Staatssecretaris Dekker van Onderwijs verdedigt dinsdag in de Senaat een wet die de verplichte maatschappelijke stage omzet in een vrijwillige stage. De fracties van PvdA, CDA, SP, GroenLinks en ChristenUnie stelden daarbij kritische vragen. Een van hun belangrijkste argumenten is dat de overheid betrouwbaar moet zijn en niet zo snel van standpunt moet wisselen. De verplichte maatschappelijke stage is pas drie jaar geleden ingevoerd.

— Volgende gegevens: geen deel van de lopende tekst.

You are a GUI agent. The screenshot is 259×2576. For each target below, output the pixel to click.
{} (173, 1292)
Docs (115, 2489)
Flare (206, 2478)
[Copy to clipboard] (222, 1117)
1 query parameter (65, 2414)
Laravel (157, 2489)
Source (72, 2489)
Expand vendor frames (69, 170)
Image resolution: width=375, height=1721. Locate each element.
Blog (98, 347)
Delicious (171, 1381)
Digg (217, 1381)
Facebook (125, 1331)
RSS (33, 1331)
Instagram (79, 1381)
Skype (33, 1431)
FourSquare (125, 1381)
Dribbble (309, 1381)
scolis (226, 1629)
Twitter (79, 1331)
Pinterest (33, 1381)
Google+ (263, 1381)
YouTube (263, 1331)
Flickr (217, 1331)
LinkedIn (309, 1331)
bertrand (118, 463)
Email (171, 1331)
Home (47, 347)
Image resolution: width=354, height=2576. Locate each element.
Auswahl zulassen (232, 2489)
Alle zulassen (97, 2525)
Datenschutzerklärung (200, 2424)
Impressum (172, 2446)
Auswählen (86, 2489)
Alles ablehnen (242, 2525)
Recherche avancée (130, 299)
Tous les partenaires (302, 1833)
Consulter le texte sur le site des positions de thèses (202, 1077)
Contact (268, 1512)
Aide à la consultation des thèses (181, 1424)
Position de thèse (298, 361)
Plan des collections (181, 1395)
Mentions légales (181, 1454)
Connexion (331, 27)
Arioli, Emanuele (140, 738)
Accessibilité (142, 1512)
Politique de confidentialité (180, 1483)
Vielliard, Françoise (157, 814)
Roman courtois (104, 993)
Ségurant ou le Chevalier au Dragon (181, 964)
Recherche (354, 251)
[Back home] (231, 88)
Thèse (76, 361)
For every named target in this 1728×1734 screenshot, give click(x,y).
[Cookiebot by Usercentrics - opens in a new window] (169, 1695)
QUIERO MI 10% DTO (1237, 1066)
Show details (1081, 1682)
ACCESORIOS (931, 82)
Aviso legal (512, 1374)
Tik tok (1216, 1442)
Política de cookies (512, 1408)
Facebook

De PVV zal in ieder geval tegen de wet stemmen. De partij is het inhoudelijk wel met het wetsvoorstel, maar omdat in de betreffende wet ook dingen staan waarmee de PVV het niet eens is, keert de partij zich tegen het geheel. In de wet staat namelijk ook dat de vakbenamingen Latijnse taal en literatuur en Griekse taal en literatuur wijzigen in Latijnse taal en cultuur, respectievelijk Griekse taal en cultuur. Ook regelt de wet het schrappen van het examenvak algemene natuurwetenschappen uit het gemeenschappelijke deel van de profielen in het vwo.
De afschaffing van de verplichting van de maatschappelijke stage is een wens van de VVD. De partij stemde tegen invoering. In het regeerakkoord tussen VVD en PvdA (oktober 2012) is afschaffing opgenomen. In februari dit jaar stemde de Tweede Kamer in met afschaffing. Behalve de coalitiepartijen stemden ook PVV en SGP voor afschaffing van de verplichte stage.
De maatschappelijke stage is het geesteskind van de CDA’er Van Bijsterveld, minister van onderwijs in het kabinet Balkenende/Bos. Op grond van deze wet zijn scholen verplicht om leerlingen in het voortgezet onderwijs ten minste dertig uur een maatschappelijke stage te laten lopen.
De twijfelaars en tegenstanders hebben bij elkaar zo’n 50 van de 75 zetels. Later op de dag zet de Eerste Kamer het debat over de wet voort.